Task: Wherever the line with "Click globe icon beside US, CA, GB" sits in the listing below, transcribe from it up to and including the line with "Image resolution: width=1049", exactly, and leave the remaining lines out.

Supplied records:
Content starts

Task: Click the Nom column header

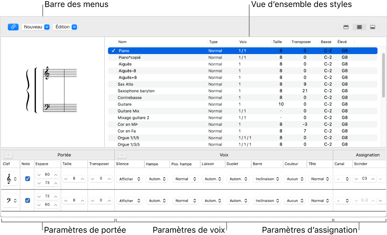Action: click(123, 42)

Content ends
Content starts

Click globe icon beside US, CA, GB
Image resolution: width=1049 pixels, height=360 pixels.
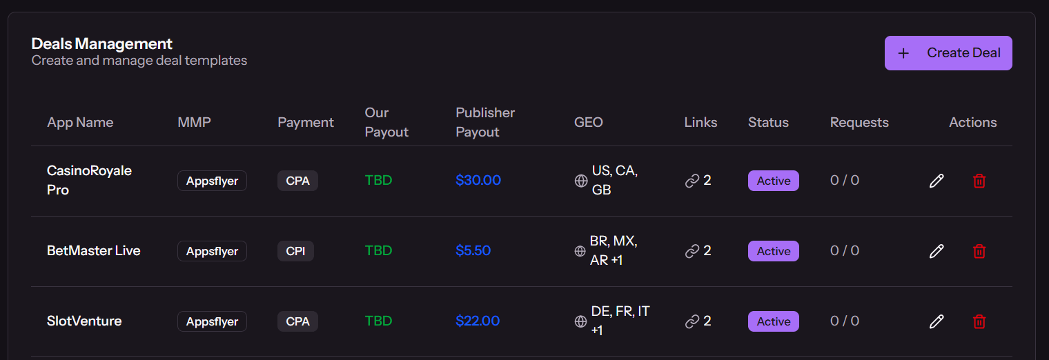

Content ends
Content starts

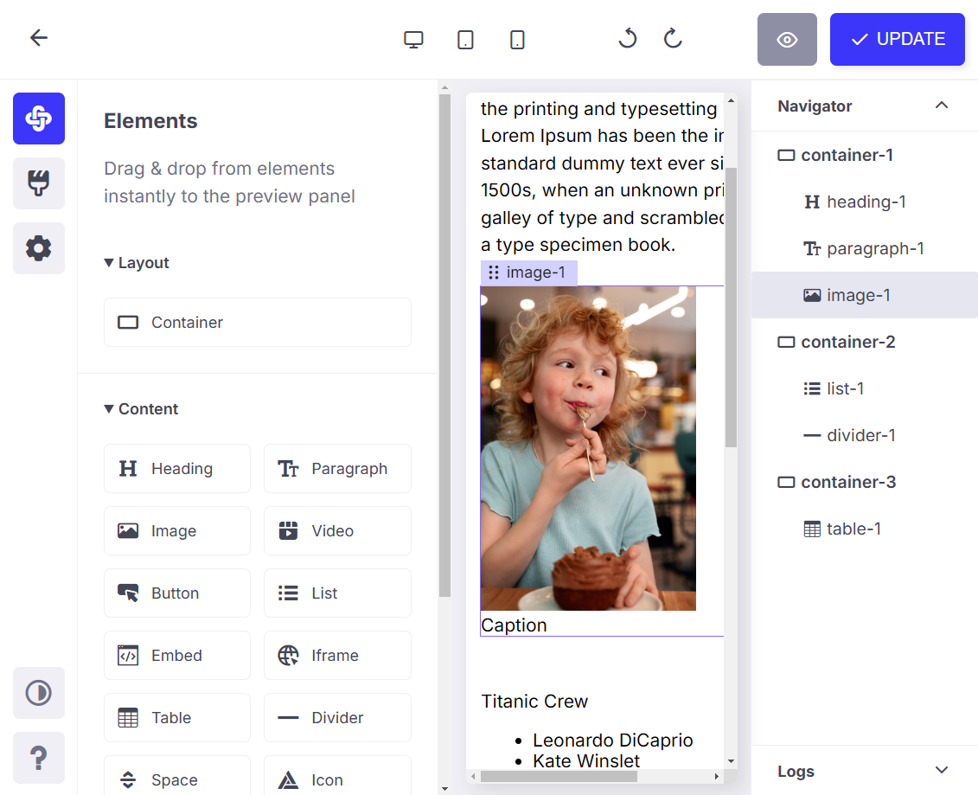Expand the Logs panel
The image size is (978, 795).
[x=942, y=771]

Content ends

Response box:
Click globe icon beside US, CA, GB
Image resolution: width=1049 pixels, height=360 pixels.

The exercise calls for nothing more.